Start of INPUT

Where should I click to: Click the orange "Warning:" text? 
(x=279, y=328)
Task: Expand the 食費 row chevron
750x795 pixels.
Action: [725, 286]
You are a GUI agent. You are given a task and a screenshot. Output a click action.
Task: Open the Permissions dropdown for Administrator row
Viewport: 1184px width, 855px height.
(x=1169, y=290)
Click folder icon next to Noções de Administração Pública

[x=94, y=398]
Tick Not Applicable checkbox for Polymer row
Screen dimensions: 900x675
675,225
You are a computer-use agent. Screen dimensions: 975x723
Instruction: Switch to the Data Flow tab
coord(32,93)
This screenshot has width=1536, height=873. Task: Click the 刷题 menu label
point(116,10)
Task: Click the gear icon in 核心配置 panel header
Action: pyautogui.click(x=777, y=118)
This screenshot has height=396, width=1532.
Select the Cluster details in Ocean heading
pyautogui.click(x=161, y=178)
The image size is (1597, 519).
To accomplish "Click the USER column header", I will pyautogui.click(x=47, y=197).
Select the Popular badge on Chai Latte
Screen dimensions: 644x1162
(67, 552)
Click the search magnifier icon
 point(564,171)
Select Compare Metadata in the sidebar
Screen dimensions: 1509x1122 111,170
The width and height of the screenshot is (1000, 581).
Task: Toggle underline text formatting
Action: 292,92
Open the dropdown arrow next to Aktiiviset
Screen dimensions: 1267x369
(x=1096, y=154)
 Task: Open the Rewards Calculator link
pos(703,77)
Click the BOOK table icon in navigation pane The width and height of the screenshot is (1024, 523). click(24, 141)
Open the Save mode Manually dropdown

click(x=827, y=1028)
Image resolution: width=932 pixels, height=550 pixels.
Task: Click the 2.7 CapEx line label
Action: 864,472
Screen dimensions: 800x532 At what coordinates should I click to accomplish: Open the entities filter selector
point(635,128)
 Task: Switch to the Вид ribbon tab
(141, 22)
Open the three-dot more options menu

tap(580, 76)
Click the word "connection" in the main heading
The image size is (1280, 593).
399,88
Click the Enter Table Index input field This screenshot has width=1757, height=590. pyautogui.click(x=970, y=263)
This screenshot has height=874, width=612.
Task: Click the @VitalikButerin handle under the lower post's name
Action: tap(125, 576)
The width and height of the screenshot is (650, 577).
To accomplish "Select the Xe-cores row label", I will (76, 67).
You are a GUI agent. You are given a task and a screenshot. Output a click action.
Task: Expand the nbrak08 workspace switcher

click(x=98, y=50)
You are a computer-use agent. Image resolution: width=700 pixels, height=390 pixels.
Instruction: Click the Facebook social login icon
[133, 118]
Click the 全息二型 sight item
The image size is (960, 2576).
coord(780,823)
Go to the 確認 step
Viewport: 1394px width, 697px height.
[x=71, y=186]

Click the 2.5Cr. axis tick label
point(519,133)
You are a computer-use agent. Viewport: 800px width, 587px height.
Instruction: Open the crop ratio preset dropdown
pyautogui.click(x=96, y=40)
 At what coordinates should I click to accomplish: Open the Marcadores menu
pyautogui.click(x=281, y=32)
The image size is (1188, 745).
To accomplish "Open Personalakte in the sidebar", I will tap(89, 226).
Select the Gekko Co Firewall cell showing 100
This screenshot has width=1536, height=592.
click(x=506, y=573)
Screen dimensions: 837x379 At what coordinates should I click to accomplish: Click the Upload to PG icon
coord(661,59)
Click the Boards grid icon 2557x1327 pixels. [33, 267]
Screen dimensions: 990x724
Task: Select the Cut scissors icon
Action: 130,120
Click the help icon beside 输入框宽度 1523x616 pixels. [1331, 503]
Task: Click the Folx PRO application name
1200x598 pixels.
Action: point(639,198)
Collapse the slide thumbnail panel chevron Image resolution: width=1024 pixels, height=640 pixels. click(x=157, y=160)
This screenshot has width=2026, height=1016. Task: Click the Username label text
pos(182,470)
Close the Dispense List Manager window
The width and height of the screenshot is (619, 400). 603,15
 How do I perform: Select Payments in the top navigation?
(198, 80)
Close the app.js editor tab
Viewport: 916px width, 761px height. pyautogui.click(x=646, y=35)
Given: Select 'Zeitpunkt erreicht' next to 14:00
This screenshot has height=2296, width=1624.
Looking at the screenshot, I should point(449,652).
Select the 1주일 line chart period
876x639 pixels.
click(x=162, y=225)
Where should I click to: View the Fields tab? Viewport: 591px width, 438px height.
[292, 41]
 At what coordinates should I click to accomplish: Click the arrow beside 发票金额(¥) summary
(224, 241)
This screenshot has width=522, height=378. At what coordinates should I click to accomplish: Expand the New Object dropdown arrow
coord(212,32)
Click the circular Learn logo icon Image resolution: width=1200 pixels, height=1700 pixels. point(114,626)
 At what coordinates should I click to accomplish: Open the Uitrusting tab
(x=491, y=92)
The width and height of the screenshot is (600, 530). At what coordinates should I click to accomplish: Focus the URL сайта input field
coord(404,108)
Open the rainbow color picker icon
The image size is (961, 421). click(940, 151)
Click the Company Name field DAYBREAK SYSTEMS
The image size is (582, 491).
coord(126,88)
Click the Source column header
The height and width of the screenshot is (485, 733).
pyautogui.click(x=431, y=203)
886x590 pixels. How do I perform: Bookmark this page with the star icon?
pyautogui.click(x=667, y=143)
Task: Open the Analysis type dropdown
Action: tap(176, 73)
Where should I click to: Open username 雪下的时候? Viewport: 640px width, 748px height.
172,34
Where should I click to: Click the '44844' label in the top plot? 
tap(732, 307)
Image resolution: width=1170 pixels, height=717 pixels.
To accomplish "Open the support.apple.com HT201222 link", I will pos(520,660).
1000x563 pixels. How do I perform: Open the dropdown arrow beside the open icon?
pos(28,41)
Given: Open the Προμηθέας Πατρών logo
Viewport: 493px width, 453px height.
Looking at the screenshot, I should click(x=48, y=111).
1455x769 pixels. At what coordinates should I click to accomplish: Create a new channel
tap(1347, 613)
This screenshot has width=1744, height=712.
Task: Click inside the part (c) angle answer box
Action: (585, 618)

End of INPUT

WORK ITEM:
Transcribe, word for word, every line from the one containing "1455x769 pixels. At" through the final line of the entries, and nothing else.

EXERCISE RESULT:
1455x769 pixels. At what coordinates should I click to accomplish: Create a new channel
tap(1347, 613)
This screenshot has width=1744, height=712.
Task: Click inside the part (c) angle answer box
Action: (585, 618)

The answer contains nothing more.